“What’s your name?” he asked.
“Heloise,” Heloise said. “Heloise . . . Oakwoman.” Then she repeated it more firmly. “Heloise Oakwoman. Yes.”
He wasn’t taken in. She could see it on his face. No one was called “Oakwoman.” No one ever would be. She waited for him to contradict her, to call her out on a lie.
But Benedict thought, No. She has an honest sort of look. And really, maybe she is an Oakwoman. Just because someone else gave her a different name doesn’t mean this name isn’t true.
Aloud he said, “Very well, Heloise Oakwoman. I do have a mirror. I’ll show it to you if you wish.”
SIXTEEN
At first Heloise tried to convince Benedict to let her take the mirror with her up to the Flaxman cottage. Grandmem had told her to look into the glass somewhere Evette had been. It only made sense to look for her at home.
Benedict stoutly refused.
“It’s not as though I’m going to steal it!” Heloise protested, fists planted on her bony hips. “You know I live in south-end, and you could easily hunt me down if I tried.”
“Makes no difference,” Benedict replied. “You’re not taking my mirror out of this house. It’s too valuable.”
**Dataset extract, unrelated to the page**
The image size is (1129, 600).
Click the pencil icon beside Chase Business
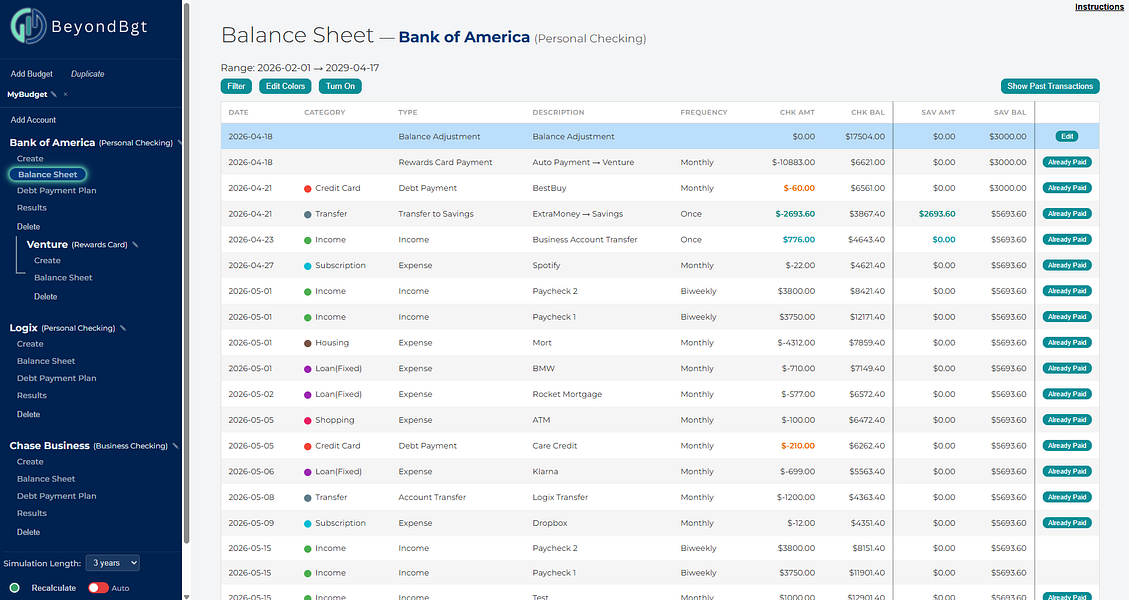click(175, 446)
Once Heloise actually saw the mirror, she dared not protest further. In fact, when Benedict drew it out the depths of his armoire and slipped it from its cloth covering, Heloise was hard-pressed to keep all her teeth in her mouth, so heavily did her jaw drop.
It was . . . well, it was glorious! A polished ebony frame of rampant lions whose claws supported the glass and whose tails made up the handle, their eyes set with small gleaming sapphires.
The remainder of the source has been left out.